Sunday, March 29, 2009
today....sigh...
today....sigh...
...PoStEd By... ms.composure ...@... 3/29/2009 07:52:00 PM 0 ...CoMmEnTs...
this pic has no meaning of no influence on how i feel, i juat saw it and it caught my attention. the colors and the overall look of this youg lady...
well today was a ok day...had classes...i kept waking up for some reason last night...not sure why...i feel like i got some sleep but i was just annoyed that i kept waking up every few hours. it took me like 5 min to fall back asleep, but i just kept waking up every 2 ours on the dot...3:15, 5:15, 7:15....LoL...guess i just needed to wake up to realize i was in my own bed at home alone...
school is ok...our week is next week...applied for a 2nd job today...justneed something else to do this summer so i know that i am making some kind of money to pay bills and to save up just a little bit...since my hours at the hospital got cut i have to make up for it somewhere...
i had some thoughts today...they just came to me...why do inmiss douglas so much? i mean my biggest turn off for a guy is when they disappoint me and let me down...and heout of everyone did that to the extent of extreme pain for me...so why do i keep yearning for him? i dont need to...actually as of now i dont want to. he gave up on me and for what? and soon after that is madly in love again? yea im sorry i dont think that is huminly possible...so im going to STOP wasting my time and thoughts on him...period...time to move on. i need to open my eyes to the people that god put in my life that are around me right now.
last night i got to go out to eat with brandon...and for the first time he paid!! LoL
it was kool, i mean with him i have so many mixed thoughts...its to a point where i dont really even care n e moreand that is not good. i mean im not saying that i dont care about him in general i just dont care about the "state of being" between us...i mean i dont even want to think aboutit. im tired of thinking about it and trying to figure it out....so F it!

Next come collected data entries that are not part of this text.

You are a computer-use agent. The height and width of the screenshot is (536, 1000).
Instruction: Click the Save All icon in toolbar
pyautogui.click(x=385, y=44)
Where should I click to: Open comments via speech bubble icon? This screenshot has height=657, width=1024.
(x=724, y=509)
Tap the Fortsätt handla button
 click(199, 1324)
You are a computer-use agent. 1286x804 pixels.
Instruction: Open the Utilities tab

LoL
well those are my thoughts for now....stay tuned
................until next time..............
...PoStEd By... ms.composure ...@... 3/25/2009 08:12:00 PM 0 ...CoMmEnTs...

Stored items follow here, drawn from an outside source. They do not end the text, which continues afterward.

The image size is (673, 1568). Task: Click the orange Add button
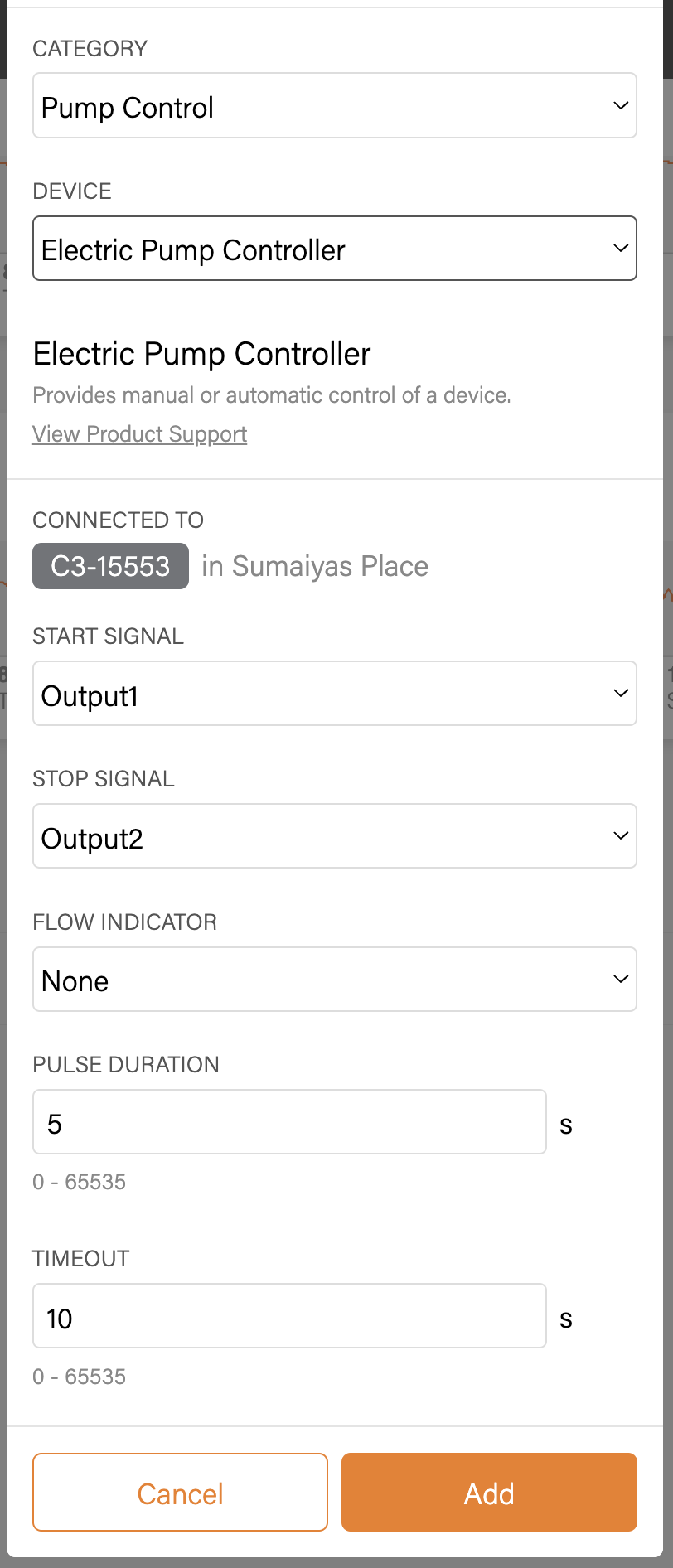tap(489, 1493)
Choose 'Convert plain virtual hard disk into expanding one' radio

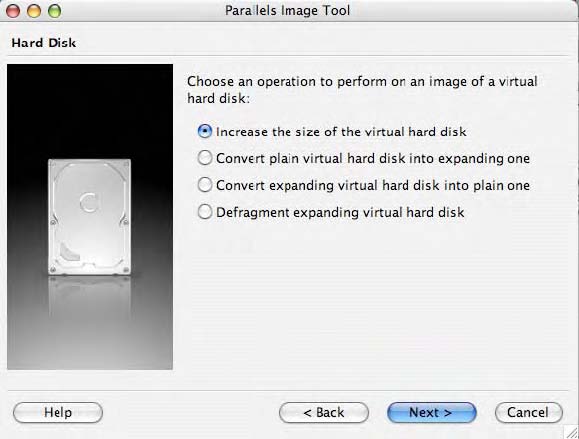click(x=205, y=158)
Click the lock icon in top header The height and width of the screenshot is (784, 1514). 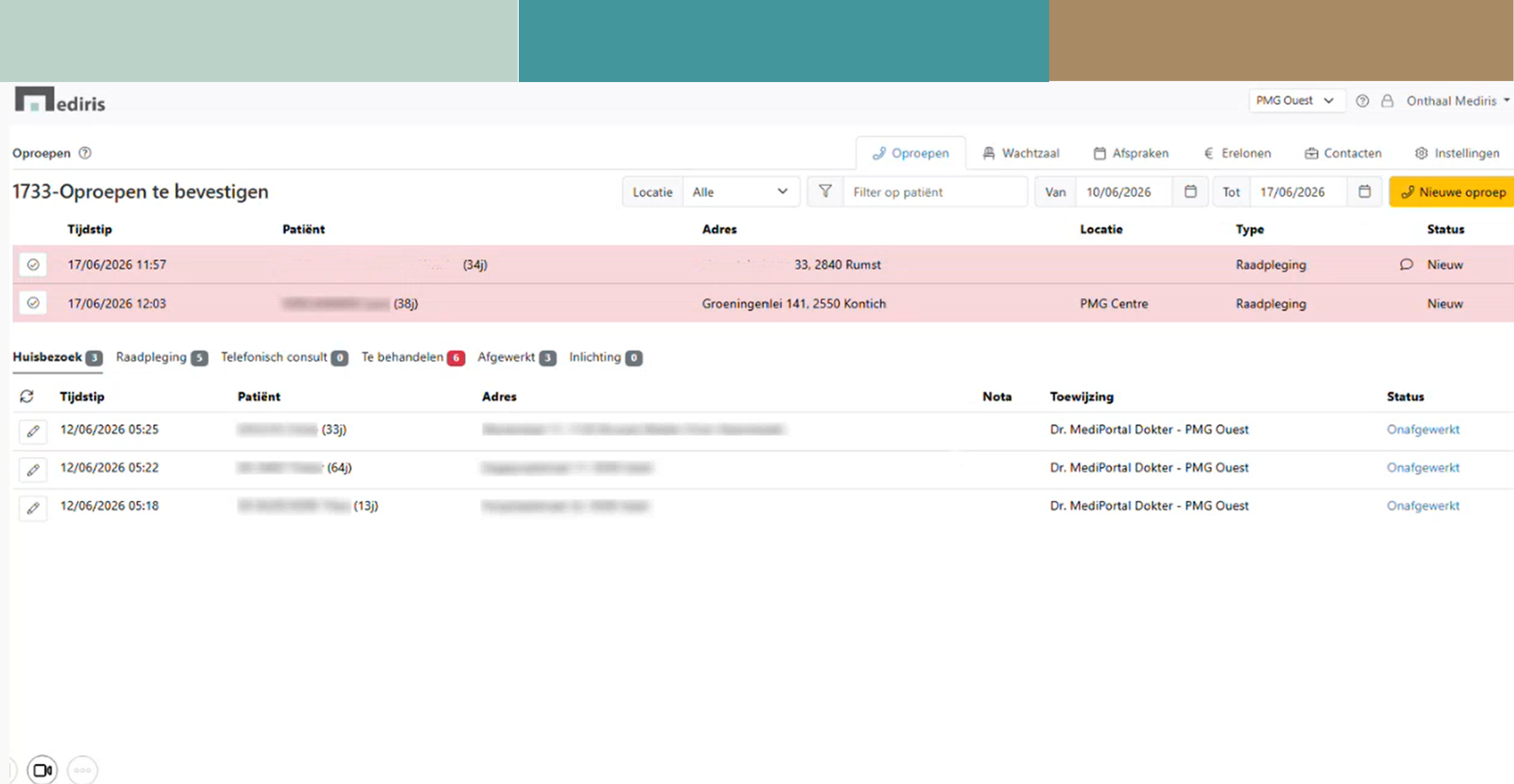(1387, 101)
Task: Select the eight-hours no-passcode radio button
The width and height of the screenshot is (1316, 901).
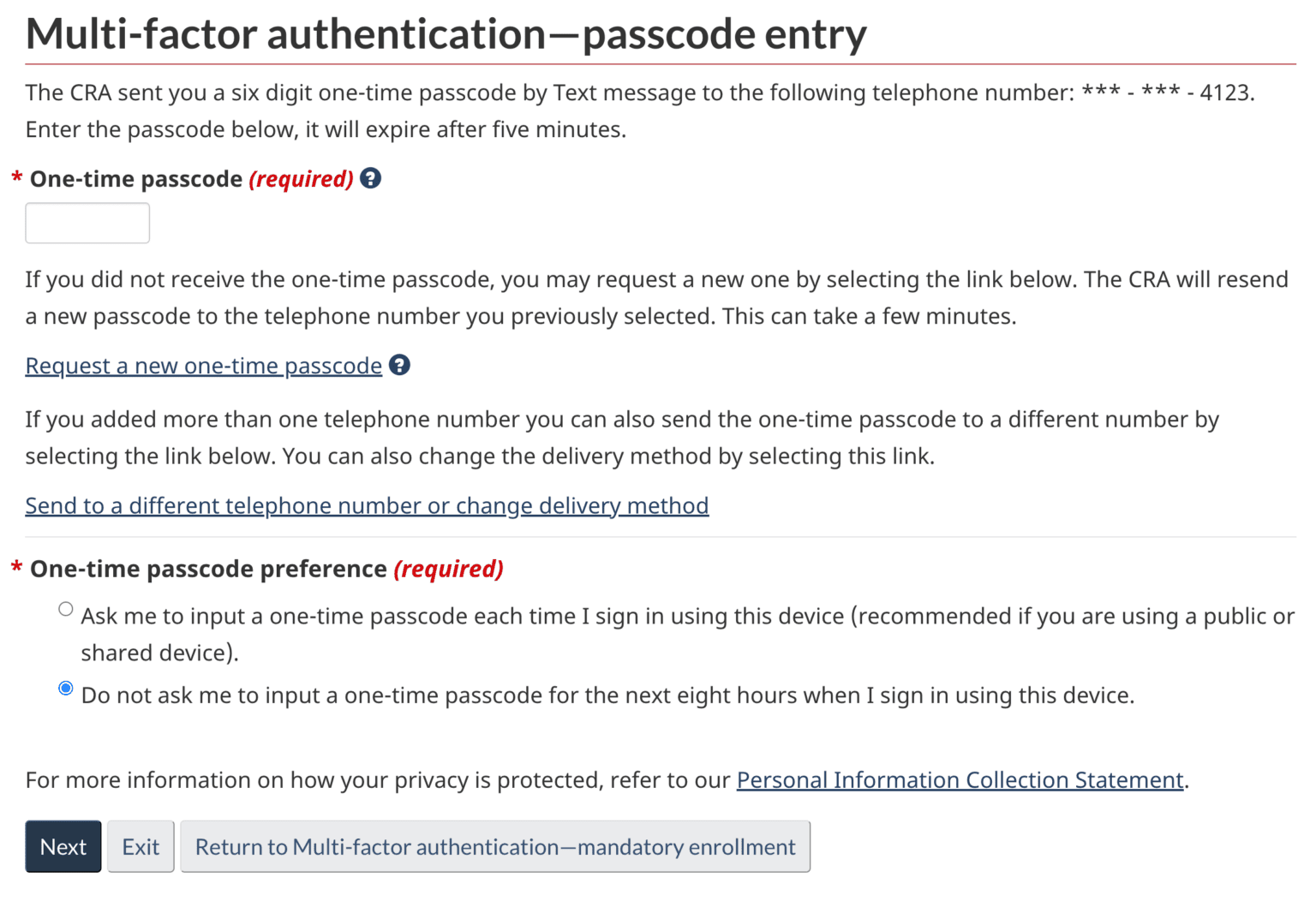Action: 66,689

well today served me a plate of monday madness....well i guess it wasnt too bad. i guess i just woke up with so many things on my mind it seemes to conjest my day. i did take two naps (even tho they both were about 30 min long...LoL). i need to make sure to stay on top of taking my medicine. when i do i dont seem tired and i dont feel the need to take naps. but when i slack and i dont take it like i should i get tired and yea...im glad i have the holes in my day to where i can nap and rest but i need to use the time more effectivly. so yea yet another thing that i need to work on.
our week of service is coming up :) im really excited first to just get it done and to see all of my old sisters and my ship. i miss them so much. they hold me down and keep me grounded when things with our chapter start to go crazy. i am just excited to see them and hang out with them :)
ive been thinking alot about my life the past few days. like what to expect in the future...what i need to do to get to where i want to be...what i need to accomplish so that i can reach my goals of getting into medical school. i am just tired of not knowing or not having a plan. that is the most annoying thing for me right now.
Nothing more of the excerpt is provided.